SPD-Chef Sigmar Gabriel erklärte: "Es ist die monatelange Stimmungsmache gegen Flüchtlinge, die den Hass säte, der in Tröglitz nun in Flammen gemündet ist." Der Vize-Kanzler unterstrich, Flüchtlinge gehörten zu Deutschland. Die Bundesrepublik sei ein wohlhabendes Land. Wer Schutz vor Verfolgung suche, habe Anspruch auf Hilfe. "Fremdenhass hat keinen Platz in Deutschland, das ist die Meinung der übergroßen Mehrheit in Deutschland", betonte Gabriel.

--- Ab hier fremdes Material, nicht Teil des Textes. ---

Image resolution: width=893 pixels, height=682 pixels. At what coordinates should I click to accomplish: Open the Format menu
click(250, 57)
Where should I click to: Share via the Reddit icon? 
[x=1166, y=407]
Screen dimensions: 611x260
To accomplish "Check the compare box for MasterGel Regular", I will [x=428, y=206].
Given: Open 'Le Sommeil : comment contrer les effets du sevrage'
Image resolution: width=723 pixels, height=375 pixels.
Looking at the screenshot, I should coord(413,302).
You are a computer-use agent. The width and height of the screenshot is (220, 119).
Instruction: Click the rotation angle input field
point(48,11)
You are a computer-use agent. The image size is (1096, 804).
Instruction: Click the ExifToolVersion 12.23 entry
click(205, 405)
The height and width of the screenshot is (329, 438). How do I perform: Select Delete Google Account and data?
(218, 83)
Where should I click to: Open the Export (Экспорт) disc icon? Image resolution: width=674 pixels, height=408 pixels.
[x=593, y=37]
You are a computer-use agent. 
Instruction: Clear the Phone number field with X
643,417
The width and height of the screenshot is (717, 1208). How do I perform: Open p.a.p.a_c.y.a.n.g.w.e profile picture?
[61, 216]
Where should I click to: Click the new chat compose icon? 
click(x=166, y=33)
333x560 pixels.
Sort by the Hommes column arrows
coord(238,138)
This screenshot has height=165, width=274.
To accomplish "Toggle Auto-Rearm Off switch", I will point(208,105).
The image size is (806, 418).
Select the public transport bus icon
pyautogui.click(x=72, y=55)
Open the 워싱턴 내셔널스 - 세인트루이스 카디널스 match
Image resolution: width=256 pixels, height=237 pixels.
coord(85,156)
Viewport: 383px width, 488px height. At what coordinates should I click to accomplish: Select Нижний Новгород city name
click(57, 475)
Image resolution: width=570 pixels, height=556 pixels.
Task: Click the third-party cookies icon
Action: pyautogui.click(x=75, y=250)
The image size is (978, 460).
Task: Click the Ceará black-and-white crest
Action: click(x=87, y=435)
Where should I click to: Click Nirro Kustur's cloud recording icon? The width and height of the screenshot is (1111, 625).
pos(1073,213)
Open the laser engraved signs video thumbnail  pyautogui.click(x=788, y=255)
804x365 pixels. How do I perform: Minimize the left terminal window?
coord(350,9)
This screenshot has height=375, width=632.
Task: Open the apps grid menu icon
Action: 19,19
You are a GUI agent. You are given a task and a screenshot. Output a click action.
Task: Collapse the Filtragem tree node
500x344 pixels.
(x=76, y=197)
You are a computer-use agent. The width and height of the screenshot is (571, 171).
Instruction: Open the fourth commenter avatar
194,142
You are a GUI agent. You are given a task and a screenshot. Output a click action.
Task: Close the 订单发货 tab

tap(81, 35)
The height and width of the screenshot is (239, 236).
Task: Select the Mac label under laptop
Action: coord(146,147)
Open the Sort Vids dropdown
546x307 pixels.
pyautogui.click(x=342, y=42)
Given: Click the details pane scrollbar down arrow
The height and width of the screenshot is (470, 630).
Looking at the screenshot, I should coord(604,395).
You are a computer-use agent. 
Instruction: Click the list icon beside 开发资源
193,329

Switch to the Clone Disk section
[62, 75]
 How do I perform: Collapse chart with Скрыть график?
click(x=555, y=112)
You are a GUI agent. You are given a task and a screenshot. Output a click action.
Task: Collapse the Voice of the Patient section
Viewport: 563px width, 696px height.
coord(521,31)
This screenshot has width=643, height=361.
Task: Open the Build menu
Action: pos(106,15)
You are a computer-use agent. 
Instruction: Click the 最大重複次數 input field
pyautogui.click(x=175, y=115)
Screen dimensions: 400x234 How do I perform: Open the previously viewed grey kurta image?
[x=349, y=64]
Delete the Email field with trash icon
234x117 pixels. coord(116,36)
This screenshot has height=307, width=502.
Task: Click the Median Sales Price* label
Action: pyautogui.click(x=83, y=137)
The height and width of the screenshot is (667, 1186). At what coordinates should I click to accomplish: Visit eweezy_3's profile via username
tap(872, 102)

Justizminister Heiko Maas (SPD) rief die Bürger auf, Position zu beziehen gegen Rechtsextremismus. "Wenn Flüchtlingsheime brennen, ist das beschämend", sagte Maas der "Welt am Sonntag". "Wo immer Rechtsextreme Stimmung machen gegen Ausländer, müssen wir gemeinsam dagegen halten." Die große Mehrheit in Deutschland sei tolerant und weltoffen. Sie verurteile jede rassistische Hetze. Im Kurzmitteilungsdienst Twitter schrieb Maas: "Schlimmer Verdacht nach Brand in #Troeglitz macht fassungslos."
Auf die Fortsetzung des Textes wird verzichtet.